Beyond the drive, what I think of most when I recall these times is the snow. I can’t be sure if these thoughts have manifested from the winter weather which surrounded my drama filled birthdays (everything was always drama with me) or from the projection of winter we watched that day in film class. A silent 8mm film reel someone had found at a stranger’s garage sale. We loaded it up onto the projector, turned out the lights, and all sat in silence. I feel like we all connected with each other a little that day, all eyes on the flickering screen, a black and white image of an elementary school in winter. The snow fell softly on screen, settling on the shoulders of wool coat clad mothers ushering their children into the school. And that was all.

I remember it was snowing the morning Erin and I got together to re-do my 16mm Bolex film project. She filmed me, standing in front of a church in my black pea coat, laughing as I pretended to break off my fingers, which had turned to ice inside my inexpensive gloves. We were out there on Lakeshore, in the cold, that morning before class because I had screwed up the day before. The project, that is, not the day. The day lives happily on.
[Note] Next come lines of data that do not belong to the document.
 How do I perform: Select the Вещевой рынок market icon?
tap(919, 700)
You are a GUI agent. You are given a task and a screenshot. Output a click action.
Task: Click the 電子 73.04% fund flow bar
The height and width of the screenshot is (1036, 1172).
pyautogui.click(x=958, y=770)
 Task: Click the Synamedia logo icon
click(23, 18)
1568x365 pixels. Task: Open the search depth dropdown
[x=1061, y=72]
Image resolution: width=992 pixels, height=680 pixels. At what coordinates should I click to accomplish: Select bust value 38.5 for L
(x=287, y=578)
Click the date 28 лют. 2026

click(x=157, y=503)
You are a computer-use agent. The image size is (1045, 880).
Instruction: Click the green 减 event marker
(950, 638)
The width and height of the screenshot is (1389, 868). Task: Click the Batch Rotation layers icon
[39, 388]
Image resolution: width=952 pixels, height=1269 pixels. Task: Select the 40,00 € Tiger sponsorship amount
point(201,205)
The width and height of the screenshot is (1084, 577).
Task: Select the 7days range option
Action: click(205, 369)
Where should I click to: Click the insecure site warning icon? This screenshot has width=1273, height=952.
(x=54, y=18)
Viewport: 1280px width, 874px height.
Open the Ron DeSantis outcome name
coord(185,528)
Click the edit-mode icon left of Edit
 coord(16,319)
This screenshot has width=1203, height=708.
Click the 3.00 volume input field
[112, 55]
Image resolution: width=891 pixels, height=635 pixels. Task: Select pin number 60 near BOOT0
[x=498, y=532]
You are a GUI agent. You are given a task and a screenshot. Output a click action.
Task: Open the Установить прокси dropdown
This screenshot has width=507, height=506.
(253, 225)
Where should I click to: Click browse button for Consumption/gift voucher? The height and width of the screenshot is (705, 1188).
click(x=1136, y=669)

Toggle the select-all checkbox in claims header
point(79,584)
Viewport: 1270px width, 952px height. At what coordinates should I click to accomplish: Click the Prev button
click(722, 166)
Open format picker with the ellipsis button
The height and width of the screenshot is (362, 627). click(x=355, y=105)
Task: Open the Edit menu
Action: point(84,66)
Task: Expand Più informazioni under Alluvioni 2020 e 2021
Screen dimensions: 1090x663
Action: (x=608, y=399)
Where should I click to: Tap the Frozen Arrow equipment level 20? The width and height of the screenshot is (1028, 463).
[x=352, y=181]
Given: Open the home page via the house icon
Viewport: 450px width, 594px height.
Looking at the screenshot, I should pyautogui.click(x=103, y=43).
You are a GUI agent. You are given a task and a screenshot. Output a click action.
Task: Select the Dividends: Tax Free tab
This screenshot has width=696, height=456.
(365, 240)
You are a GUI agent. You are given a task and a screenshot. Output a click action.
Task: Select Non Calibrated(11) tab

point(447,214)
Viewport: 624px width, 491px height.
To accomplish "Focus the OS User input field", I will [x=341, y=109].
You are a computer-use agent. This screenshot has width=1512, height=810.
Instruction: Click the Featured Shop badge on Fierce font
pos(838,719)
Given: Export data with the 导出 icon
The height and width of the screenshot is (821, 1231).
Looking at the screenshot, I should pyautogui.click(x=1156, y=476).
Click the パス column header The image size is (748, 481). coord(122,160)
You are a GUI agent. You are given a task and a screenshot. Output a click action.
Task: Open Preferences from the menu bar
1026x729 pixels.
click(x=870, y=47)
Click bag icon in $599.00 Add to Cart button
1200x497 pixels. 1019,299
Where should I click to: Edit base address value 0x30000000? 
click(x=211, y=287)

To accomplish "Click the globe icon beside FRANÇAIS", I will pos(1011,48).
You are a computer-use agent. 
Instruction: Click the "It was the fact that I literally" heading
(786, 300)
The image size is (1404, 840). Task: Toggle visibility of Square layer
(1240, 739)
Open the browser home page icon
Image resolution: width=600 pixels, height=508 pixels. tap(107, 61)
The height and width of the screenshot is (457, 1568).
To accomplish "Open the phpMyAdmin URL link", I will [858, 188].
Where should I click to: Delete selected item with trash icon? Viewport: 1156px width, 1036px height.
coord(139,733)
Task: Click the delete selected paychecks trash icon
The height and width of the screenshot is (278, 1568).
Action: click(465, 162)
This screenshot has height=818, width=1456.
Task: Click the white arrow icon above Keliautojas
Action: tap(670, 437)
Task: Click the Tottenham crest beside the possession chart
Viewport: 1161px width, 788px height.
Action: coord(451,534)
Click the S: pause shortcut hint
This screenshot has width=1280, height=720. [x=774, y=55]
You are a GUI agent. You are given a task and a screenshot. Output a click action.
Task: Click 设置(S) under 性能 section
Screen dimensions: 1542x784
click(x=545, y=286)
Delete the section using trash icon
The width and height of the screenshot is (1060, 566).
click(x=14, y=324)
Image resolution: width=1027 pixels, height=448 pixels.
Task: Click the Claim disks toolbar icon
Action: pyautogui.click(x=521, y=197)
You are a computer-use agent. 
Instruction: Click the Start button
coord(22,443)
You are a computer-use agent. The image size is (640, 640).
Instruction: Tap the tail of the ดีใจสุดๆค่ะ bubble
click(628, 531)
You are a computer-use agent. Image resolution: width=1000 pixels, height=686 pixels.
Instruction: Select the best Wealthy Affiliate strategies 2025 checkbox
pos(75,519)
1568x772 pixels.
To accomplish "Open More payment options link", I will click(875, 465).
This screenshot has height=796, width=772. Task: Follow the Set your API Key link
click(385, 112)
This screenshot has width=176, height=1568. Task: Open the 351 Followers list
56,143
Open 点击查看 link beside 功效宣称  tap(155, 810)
The assignment: load up a Bolex and shoot some pretty footage, and also, create a photo storyboard with a still camera. I teamed up with good friends Erin, Drew, and Wes, and took my maroon van to Toronto to have some fun with this project. As the boys were off with their camera, Erin and I were in the back of the van, in a parking garage, trying to load the film into ours. How does one do this? Well, you need a dark bag of course so as not to expose the film, which means you must do it by feel. The other rule: you must set your camera to 12 frames per second. I don’t remember exactly why, but I did this, as instructed, and managed to successfully load the camera.

So proud of ourselves, Erin and I hopped out of the van to meet up with the boys and shoot all of our pretty footage around town. After a fun few hours of filming, we decided to turn into a deli for a coffee and a snack. It was one of those days when you find yourself in the company of great friends, feeling like everything is right in the world, with an honest to goodness smile on your face. I popped into the bathroom and my silly smile continued as I sat there, happy, on the toilet, until… It wasn’t anything bathroom related that wiped that smile off my face, but the memory, time-traveling through my mind like the tracking shot out of the garbage can in Fight Club, back to the van in the parking garage. TWELVE FRAMES PER SECOND! I hadn’t set the camera speed back to 24 after loading. What I had on my hands was an entire film shot in fast motion. The assignment was lost, to be re-shot the next morning, half-assed in Oakville, cold in front of a snowy church.

After we left the Toronto deli, we decided to drive back to Oakville, and complete the photo storyboard assignment there, at our usual Coffee Time. This way, we could get the work done and enjoy a coffee at the same time. These were the days when I whole heartedly did enjoy a coffee from Coffee Time. Oh, and throw in a bagel with cream cheese for good measure.

The photo storyboard project was a hilarious success, bringing me closer than ever to the Coffee Time floor.
















I am lucky enough to have been able to keep these treasured shots, as they were taken with my mom’s old Pentax. Erin is missing from the shots as she, obviously, was the photographer. Rounding out this memorable day, we found ourselves back at Drew’s (or was it Wes’?) apartment, sitting on his bedroom floor sorting through the pictures, listening to The Wall, and reliving memories related to Comfortably Numb.

Its hard to believe that this day was thirteen years ago, it hardly seems possible. The maroon van is long gone, and those long, country roads are no longer country at all, rather they are subdivision strewn. The road kill graves long paved over now with 8 lane highways and guard rails, but regardless, the air is the same, and my heart still beats a little faster when I’m there.


And as a little post script: A few other photos from 1997…

Every Friday, lunch specials at the Chinese place across the street.


Jesus cursing God for being locked out of his car. God complied and sent the keys down from above.


Every break, we'd all gather here outside the doors. Erin! Smoking!


Jesus spent a lot of time in Oakville.




Inseparable.



Every party ended at the 24hr Coffee Time.



1 comment:

Kevin said...

These pics are amazing!!!! Brings me back!!!!